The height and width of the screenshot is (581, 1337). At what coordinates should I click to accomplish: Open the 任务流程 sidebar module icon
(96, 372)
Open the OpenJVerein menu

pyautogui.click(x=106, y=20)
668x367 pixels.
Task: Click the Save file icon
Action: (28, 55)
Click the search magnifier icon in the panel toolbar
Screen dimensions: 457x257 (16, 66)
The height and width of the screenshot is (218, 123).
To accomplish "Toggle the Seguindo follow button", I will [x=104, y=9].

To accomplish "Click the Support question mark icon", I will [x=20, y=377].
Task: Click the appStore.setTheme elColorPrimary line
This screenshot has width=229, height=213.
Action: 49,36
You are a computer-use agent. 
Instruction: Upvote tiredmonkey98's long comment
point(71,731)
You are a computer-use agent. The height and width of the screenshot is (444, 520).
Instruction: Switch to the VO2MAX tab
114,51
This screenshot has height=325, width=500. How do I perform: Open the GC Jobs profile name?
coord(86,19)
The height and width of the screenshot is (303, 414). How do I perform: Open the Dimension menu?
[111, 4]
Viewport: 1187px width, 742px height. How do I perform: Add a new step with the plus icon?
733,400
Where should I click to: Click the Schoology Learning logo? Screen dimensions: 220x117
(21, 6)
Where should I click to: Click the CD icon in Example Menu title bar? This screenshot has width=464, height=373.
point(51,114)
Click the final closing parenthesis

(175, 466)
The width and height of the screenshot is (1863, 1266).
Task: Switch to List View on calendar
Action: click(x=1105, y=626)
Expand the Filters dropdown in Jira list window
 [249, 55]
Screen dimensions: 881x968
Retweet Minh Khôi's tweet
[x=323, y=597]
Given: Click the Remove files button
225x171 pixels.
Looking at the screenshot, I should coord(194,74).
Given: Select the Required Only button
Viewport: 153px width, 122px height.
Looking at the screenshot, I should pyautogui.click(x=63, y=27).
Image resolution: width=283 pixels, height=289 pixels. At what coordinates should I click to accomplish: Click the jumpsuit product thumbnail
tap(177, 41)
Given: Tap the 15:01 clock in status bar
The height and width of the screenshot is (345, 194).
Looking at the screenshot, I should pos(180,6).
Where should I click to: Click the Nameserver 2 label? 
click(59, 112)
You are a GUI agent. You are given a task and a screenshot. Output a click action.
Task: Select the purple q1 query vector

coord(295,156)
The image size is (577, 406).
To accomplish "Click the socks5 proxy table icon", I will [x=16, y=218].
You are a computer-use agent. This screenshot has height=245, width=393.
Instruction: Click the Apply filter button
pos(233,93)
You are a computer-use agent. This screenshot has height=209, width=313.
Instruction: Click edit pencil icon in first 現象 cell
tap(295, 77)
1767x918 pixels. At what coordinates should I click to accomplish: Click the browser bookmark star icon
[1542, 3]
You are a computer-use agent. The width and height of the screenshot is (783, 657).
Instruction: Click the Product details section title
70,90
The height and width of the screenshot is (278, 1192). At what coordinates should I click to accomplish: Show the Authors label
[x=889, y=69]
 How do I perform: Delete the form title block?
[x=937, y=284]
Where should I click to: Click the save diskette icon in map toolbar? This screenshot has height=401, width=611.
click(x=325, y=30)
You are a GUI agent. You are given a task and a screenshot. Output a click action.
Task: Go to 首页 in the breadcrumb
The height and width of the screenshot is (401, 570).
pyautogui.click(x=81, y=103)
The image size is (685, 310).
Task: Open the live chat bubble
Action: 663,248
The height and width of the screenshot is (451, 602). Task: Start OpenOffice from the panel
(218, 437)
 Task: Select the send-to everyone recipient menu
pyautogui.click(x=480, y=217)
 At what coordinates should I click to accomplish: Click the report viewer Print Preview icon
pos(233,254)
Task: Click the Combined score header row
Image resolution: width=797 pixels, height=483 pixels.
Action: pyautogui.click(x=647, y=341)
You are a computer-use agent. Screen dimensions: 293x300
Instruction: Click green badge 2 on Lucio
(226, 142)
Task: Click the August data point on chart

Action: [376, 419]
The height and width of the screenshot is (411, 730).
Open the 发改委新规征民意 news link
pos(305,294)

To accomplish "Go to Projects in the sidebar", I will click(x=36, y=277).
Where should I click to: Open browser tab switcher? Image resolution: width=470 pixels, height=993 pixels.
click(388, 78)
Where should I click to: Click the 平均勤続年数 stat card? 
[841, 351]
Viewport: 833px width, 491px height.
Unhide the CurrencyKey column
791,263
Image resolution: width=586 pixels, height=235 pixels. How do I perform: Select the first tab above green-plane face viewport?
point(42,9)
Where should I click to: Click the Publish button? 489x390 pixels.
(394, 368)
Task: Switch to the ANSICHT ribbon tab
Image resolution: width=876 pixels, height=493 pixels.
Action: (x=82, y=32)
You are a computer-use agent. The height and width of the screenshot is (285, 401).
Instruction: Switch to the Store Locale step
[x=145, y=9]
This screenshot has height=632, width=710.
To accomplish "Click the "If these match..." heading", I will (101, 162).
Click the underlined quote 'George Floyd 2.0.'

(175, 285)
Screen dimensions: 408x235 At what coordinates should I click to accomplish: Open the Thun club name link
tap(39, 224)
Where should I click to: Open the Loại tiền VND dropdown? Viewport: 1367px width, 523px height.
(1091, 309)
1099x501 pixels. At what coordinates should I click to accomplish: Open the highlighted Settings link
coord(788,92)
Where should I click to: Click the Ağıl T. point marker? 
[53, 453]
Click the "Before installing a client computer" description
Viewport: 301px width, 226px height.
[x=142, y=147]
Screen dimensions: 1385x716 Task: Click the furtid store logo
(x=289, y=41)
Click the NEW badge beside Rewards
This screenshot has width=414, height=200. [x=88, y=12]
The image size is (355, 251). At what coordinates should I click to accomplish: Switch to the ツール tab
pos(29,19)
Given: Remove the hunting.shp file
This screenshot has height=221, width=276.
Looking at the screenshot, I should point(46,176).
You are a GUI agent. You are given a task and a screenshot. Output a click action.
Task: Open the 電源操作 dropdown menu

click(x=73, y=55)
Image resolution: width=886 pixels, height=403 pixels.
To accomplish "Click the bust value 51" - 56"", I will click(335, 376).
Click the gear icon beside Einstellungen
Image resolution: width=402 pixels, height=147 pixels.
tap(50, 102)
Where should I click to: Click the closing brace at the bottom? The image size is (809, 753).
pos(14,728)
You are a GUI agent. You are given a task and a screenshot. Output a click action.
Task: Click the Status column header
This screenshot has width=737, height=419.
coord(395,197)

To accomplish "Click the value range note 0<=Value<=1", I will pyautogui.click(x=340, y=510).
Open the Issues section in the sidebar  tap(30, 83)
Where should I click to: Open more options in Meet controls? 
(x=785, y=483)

——————

*INSTRUCTIONS TO FOLLOW*:
Look above for the line with "This screenshot has height=632, width=710." and the line with "Open the Issues". Retype those two lines and every line between them exactly, adding nothing.

*ANSWER BOX*:
This screenshot has height=632, width=710.
To accomplish "Click the "If these match..." heading", I will (101, 162).
Click the underlined quote 'George Floyd 2.0.'

(175, 285)
Screen dimensions: 408x235 At what coordinates should I click to accomplish: Open the Thun club name link
tap(39, 224)
Where should I click to: Open the Loại tiền VND dropdown? Viewport: 1367px width, 523px height.
(1091, 309)
1099x501 pixels. At what coordinates should I click to accomplish: Open the highlighted Settings link
coord(788,92)
Where should I click to: Click the Ağıl T. point marker? 
[53, 453]
Click the "Before installing a client computer" description
Viewport: 301px width, 226px height.
[x=142, y=147]
Screen dimensions: 1385x716 Task: Click the furtid store logo
(x=289, y=41)
Click the NEW badge beside Rewards
This screenshot has width=414, height=200. [x=88, y=12]
The image size is (355, 251). At what coordinates should I click to accomplish: Switch to the ツール tab
pos(29,19)
Given: Remove the hunting.shp file
This screenshot has height=221, width=276.
Looking at the screenshot, I should point(46,176).
You are a GUI agent. You are given a task and a screenshot. Output a click action.
Task: Open the 電源操作 dropdown menu

click(x=73, y=55)
Image resolution: width=886 pixels, height=403 pixels.
To accomplish "Click the bust value 51" - 56"", I will click(335, 376).
Click the gear icon beside Einstellungen
Image resolution: width=402 pixels, height=147 pixels.
tap(50, 102)
Where should I click to: Click the closing brace at the bottom? The image size is (809, 753).
pos(14,728)
You are a GUI agent. You are given a task and a screenshot. Output a click action.
Task: Click the Status column header
This screenshot has width=737, height=419.
coord(395,197)

To accomplish "Click the value range note 0<=Value<=1", I will pyautogui.click(x=340, y=510).
Open the Issues section in the sidebar  tap(30, 83)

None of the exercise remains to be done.